### EXERCISE OBJECTIVE
Transcribe only part of the material below: the lines from the one containing "The height and width of the screenshot is (594, 483)." through the one containing "Click the 1 Jan", inclusive, exactly as written.

..........

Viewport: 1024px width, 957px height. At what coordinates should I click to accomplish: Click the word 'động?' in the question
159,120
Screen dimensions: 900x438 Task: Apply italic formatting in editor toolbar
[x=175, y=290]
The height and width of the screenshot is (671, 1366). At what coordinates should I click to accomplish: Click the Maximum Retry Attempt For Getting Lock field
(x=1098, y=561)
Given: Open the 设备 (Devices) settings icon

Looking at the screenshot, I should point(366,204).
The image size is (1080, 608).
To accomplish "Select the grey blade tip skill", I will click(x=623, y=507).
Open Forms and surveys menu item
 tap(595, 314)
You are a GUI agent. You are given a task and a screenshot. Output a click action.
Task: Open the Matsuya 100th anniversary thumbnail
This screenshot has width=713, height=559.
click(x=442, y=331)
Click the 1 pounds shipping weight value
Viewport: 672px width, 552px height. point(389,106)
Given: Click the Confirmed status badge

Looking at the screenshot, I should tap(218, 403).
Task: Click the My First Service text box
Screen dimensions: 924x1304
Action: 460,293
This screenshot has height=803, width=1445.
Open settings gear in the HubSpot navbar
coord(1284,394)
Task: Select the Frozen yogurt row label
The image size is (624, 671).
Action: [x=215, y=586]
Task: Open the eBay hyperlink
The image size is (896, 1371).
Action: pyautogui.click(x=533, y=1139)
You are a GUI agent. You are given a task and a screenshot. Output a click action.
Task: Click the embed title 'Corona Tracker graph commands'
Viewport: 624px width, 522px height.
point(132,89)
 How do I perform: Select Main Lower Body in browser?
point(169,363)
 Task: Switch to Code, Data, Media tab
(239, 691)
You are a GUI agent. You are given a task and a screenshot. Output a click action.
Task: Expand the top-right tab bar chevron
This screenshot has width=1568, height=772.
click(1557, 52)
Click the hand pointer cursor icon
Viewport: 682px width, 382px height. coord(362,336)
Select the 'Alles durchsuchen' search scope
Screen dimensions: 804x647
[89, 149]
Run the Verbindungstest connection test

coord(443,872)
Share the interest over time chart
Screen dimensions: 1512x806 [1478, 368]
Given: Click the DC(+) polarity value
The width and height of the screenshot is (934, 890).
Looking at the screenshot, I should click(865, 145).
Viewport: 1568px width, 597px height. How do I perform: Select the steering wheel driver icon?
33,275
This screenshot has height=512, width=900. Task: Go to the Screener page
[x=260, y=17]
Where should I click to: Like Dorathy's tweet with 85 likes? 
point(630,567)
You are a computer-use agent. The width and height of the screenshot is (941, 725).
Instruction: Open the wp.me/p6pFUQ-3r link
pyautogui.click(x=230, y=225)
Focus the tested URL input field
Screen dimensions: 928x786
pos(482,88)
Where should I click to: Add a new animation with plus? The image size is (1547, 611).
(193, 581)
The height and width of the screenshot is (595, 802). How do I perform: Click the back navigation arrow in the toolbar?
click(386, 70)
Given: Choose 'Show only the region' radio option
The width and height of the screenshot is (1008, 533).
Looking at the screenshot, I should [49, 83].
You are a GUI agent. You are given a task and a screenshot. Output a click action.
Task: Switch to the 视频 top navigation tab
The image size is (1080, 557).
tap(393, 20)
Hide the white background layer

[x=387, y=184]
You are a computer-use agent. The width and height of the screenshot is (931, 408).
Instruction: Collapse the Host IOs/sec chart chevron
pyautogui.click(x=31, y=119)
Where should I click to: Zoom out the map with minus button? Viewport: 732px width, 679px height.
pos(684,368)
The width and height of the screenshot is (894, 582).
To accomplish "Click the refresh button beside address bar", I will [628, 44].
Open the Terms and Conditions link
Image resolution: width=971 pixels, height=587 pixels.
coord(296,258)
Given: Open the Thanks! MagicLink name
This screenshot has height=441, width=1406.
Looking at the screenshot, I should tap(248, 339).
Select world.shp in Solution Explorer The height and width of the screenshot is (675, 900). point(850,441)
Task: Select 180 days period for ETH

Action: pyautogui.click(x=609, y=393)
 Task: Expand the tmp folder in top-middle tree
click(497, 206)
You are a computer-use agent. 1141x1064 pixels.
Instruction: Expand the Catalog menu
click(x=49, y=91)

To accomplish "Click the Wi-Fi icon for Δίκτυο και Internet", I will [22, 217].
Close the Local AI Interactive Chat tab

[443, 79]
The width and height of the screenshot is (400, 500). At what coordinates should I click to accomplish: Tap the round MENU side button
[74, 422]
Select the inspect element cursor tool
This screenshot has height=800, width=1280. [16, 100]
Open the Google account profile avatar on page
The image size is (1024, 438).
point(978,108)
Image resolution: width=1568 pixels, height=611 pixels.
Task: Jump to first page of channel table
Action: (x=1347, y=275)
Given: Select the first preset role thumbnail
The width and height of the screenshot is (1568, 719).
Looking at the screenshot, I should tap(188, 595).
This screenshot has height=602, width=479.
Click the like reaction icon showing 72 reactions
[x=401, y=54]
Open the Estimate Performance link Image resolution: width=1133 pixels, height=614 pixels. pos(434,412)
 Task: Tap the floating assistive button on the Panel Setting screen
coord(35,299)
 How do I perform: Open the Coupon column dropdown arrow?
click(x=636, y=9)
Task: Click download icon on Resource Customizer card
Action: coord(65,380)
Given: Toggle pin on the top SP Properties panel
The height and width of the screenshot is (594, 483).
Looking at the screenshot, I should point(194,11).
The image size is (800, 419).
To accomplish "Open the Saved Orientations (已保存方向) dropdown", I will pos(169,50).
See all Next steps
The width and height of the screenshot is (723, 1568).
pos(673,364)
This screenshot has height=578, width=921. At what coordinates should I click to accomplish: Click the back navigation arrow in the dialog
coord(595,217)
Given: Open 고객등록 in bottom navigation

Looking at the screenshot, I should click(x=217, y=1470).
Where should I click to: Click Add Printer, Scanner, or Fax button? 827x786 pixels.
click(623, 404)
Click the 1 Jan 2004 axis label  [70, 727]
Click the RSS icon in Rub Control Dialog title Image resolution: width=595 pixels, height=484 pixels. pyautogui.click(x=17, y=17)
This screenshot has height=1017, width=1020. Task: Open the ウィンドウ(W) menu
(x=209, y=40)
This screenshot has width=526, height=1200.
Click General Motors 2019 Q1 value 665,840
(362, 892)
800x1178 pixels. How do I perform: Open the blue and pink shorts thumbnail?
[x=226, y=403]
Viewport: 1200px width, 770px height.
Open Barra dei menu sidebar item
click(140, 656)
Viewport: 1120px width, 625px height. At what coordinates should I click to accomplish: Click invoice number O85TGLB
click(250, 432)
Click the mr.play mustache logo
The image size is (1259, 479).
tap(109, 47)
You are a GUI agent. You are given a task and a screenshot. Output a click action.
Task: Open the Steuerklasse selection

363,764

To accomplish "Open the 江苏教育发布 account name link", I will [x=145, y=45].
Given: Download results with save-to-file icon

..........

### YOUR RESPONSE
The height and width of the screenshot is (594, 483).
Looking at the screenshot, I should point(194,11).
The image size is (800, 419).
To accomplish "Open the Saved Orientations (已保存方向) dropdown", I will pos(169,50).
See all Next steps
The width and height of the screenshot is (723, 1568).
pos(673,364)
This screenshot has height=578, width=921. At what coordinates should I click to accomplish: Click the back navigation arrow in the dialog
coord(595,217)
Given: Open 고객등록 in bottom navigation

Looking at the screenshot, I should click(x=217, y=1470).
Where should I click to: Click Add Printer, Scanner, or Fax button? 827x786 pixels.
click(623, 404)
Click the 1 Jan 2004 axis label  [70, 727]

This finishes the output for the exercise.